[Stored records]
..............................

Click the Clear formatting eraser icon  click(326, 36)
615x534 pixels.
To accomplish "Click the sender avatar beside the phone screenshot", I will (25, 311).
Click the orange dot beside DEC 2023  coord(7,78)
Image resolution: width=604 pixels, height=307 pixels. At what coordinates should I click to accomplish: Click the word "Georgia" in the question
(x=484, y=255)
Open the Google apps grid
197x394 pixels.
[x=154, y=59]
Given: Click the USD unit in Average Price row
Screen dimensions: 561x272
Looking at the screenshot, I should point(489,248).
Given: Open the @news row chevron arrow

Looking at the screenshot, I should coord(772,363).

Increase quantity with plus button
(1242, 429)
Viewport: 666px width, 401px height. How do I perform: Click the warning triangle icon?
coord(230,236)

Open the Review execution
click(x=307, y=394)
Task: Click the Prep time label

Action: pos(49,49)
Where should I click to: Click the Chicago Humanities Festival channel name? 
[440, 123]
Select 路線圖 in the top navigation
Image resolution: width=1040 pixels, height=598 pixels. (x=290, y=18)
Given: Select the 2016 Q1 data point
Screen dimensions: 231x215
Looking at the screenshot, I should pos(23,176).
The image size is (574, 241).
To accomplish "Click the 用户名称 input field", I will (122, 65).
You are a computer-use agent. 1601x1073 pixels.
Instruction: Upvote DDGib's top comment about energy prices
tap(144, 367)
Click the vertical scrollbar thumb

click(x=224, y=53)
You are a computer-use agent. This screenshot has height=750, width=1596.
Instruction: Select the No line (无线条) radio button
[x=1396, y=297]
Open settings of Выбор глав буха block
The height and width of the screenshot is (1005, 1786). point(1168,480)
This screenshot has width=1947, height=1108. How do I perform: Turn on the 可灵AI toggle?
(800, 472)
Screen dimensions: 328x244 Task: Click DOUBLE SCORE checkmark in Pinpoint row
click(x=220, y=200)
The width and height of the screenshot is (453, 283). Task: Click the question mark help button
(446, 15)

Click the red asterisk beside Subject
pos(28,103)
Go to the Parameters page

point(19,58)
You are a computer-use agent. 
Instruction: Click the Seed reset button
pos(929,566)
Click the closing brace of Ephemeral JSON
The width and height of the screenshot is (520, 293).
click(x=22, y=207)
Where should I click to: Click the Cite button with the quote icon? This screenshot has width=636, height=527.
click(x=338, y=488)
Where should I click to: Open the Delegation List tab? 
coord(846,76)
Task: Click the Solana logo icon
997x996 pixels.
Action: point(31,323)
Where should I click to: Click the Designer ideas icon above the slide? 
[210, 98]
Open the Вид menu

..............................

* **What to produce**: Repeat the lines above exactly.

* **Response to this exercise**:
Click the Clear formatting eraser icon  click(326, 36)
615x534 pixels.
To accomplish "Click the sender avatar beside the phone screenshot", I will (25, 311).
Click the orange dot beside DEC 2023  coord(7,78)
Image resolution: width=604 pixels, height=307 pixels. At what coordinates should I click to accomplish: Click the word "Georgia" in the question
(x=484, y=255)
Open the Google apps grid
197x394 pixels.
[x=154, y=59]
Given: Click the USD unit in Average Price row
Screen dimensions: 561x272
Looking at the screenshot, I should point(489,248).
Given: Open the @news row chevron arrow

Looking at the screenshot, I should coord(772,363).

Increase quantity with plus button
(1242, 429)
Viewport: 666px width, 401px height. How do I perform: Click the warning triangle icon?
coord(230,236)

Open the Review execution
click(x=307, y=394)
Task: Click the Prep time label

Action: pos(49,49)
Where should I click to: Click the Chicago Humanities Festival channel name? 
[440, 123]
Select 路線圖 in the top navigation
Image resolution: width=1040 pixels, height=598 pixels. (x=290, y=18)
Given: Select the 2016 Q1 data point
Screen dimensions: 231x215
Looking at the screenshot, I should pos(23,176).
The image size is (574, 241).
To accomplish "Click the 用户名称 input field", I will (122, 65).
You are a computer-use agent. 1601x1073 pixels.
Instruction: Upvote DDGib's top comment about energy prices
tap(144, 367)
Click the vertical scrollbar thumb

click(x=224, y=53)
You are a computer-use agent. This screenshot has height=750, width=1596.
Instruction: Select the No line (无线条) radio button
[x=1396, y=297]
Open settings of Выбор глав буха block
The height and width of the screenshot is (1005, 1786). point(1168,480)
This screenshot has width=1947, height=1108. How do I perform: Turn on the 可灵AI toggle?
(800, 472)
Screen dimensions: 328x244 Task: Click DOUBLE SCORE checkmark in Pinpoint row
click(x=220, y=200)
The width and height of the screenshot is (453, 283). Task: Click the question mark help button
(446, 15)

Click the red asterisk beside Subject
pos(28,103)
Go to the Parameters page

point(19,58)
You are a computer-use agent. 
Instruction: Click the Seed reset button
pos(929,566)
Click the closing brace of Ephemeral JSON
The width and height of the screenshot is (520, 293).
click(x=22, y=207)
Where should I click to: Click the Cite button with the quote icon? This screenshot has width=636, height=527.
click(x=338, y=488)
Where should I click to: Open the Delegation List tab? 
coord(846,76)
Task: Click the Solana logo icon
997x996 pixels.
Action: point(31,323)
Where should I click to: Click the Designer ideas icon above the slide? 
[210, 98]
Open the Вид menu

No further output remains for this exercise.